Objective: The objective of this research is to develop a novel and interpretable deep learning model for rapid and accurate Alzheimer's disease detection, incorporating Explainable Artificial Intelligence (XAI) techniques. The model aims to ensure generalizability through cross-validation and data augmentation, while enhancing interpretability and transparency by using Explainable Artificial Intelligence methods such as Grad-CAM, SHAP, and LIME, alongside an Enhanced Fuzzy C-Means (FCM) algorithm to clarify feature categorization and improve understanding of the model's decision-making process.

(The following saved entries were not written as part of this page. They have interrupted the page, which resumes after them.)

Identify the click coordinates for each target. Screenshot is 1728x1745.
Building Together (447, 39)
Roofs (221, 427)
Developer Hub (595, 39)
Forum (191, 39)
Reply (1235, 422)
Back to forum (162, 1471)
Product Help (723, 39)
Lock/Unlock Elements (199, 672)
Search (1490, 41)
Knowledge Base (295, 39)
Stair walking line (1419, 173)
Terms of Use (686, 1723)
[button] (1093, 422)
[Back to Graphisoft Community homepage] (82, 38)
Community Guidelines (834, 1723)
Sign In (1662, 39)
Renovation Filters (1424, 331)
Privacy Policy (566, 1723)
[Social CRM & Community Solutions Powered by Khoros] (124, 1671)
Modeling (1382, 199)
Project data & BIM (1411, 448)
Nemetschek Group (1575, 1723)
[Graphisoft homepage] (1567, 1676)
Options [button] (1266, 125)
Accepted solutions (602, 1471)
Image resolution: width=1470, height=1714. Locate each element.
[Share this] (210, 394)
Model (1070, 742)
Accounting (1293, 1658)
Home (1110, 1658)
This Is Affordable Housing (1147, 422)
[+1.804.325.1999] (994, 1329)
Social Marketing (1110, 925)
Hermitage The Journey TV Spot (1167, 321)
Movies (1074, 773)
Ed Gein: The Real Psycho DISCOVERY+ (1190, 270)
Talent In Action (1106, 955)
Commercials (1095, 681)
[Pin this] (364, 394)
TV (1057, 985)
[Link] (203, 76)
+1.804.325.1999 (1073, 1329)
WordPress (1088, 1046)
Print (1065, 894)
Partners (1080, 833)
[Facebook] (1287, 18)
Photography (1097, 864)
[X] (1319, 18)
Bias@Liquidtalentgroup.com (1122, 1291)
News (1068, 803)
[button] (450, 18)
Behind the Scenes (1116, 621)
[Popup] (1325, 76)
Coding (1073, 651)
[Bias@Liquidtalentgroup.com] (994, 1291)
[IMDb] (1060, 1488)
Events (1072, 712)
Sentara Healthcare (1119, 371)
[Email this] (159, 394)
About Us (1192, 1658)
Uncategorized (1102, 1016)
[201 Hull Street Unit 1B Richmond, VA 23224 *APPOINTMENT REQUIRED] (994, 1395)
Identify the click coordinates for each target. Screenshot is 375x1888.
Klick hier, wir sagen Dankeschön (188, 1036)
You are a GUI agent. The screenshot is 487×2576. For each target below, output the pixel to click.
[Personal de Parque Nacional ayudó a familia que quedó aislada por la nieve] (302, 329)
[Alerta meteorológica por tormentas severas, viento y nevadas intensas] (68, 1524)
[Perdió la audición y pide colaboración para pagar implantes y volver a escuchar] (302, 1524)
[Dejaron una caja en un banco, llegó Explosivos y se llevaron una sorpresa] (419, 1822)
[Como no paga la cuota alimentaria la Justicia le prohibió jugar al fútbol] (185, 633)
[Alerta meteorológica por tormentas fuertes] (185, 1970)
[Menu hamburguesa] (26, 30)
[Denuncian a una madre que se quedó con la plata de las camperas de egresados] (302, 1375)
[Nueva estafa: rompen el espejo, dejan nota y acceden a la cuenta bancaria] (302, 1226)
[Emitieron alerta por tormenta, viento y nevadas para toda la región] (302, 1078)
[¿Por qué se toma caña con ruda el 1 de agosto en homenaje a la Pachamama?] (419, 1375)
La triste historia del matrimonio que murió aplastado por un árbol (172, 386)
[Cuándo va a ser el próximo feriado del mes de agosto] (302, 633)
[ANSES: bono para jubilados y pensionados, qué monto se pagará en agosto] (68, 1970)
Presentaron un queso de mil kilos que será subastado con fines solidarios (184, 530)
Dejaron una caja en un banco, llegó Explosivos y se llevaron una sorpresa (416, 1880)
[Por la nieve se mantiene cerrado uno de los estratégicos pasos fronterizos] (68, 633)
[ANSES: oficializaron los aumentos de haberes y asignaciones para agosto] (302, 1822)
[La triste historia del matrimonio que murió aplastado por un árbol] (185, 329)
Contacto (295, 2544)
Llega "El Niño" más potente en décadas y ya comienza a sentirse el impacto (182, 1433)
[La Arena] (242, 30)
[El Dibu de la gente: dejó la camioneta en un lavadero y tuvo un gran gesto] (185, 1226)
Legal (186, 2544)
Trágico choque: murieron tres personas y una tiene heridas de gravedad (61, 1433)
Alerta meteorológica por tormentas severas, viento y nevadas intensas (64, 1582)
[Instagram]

Methods: The proposed model employs a multi-stage approach. Initially, MRI scans are transformed into feature vectors suitable for input into a Deep Convolutional Neural Network (CNN). Subsequently, an Enhanced Fuzzy C-Mean (FCM) algorithm, incorporating spatial information, refines these features to improve clustering precision. The model integrates Explainable Artificial Intelligence techniques, including Grad-CAM, SHAP, and LIME, to elucidate critical features and regions influencing classification outcomes. The performance metrics such as Accuracy, Recall and Specificity are used for assessing the performance of the model.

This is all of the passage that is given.